A little less than a year ago, Wired ran a profile of the new GoDaddy that began: "When GoDaddy named Blake Irving as its new CEO, Elissa Murphy was one of the first people he called." Irving persuaded Murphy to join the company as CTO, and the article goes on to feature Murphy just as prominently as it does him. Irving counted on Murphy to help GoDaddy overcome is past as a purveyor of racy and often controversial ads, and also as the cheapest possible solution for consumers wanting domain names or websites. In her three years at the company she recruited high-powered female tech talent, led an expansion from 30,000 to 100,000 servers, and helped the company better serve the small business market, not just in the United States but worldwide. 

But now, as the company slogan goes, "It's go time." As of May 17, Murphy will be gone from GoDaddy. The announcement could certainly have come at a better time for the low-cost hosting company. Since its IPO just over a year ago, stock prices have bounced up and down, though they're currently up about 20 percent. The company's performance for the first quarter of 2016 beat analysts expectations, and some say it has a rosy future as the "Walmart of the domain industry." Worldwide, the vast majority of small businesses still don't have a website, so there's a lot of room for the company to grow its business. But Murphy and her expertise building infrastructure was a big component of those growth plans.
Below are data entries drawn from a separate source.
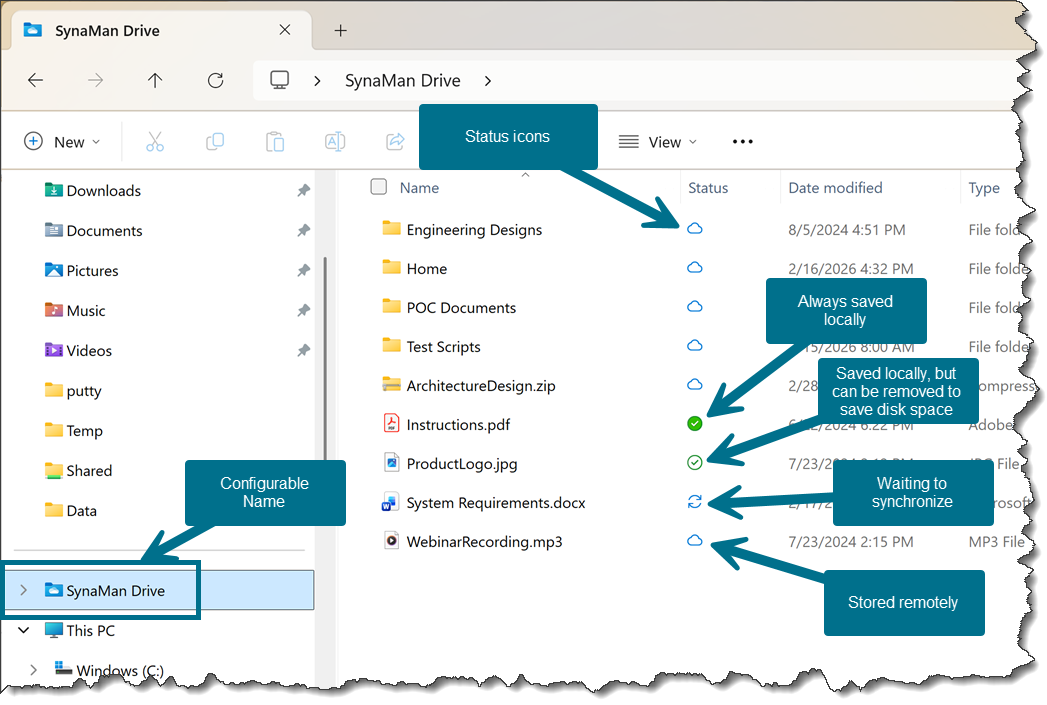The image size is (1047, 705).
Task: Add a new tab with plus button
Action: tap(340, 31)
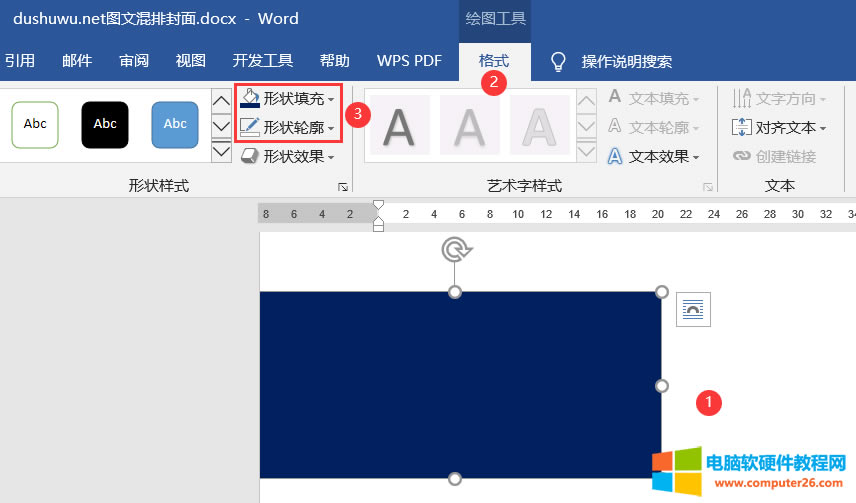Expand the Shape Fill dropdown arrow
This screenshot has height=503, width=856.
tap(331, 99)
Did Google poach Murphy? Neither has made a public statement about the move, but it certainly seems a possibility, given her proven talents in creating cloud infrastructure and Google's high-profile push into the cloud services market. Since Murphy previously ran cloud services at Yahoo, it may also signal that Google is serious about acquiring that troubled company.

While that question remains unanswered, the move seems like it could be good news for small business owners. Lately, Google has been making an obvious play for large enterprise customers, landing Spotify for example, and offering a video tour of one of its data centers that seems designed to reassure corporate IT folks. That left me wondering whether Google was trying to move away from its small business roots. But hiring Murphy makes it look like the company is looking to build its cloud business with both large and small customers.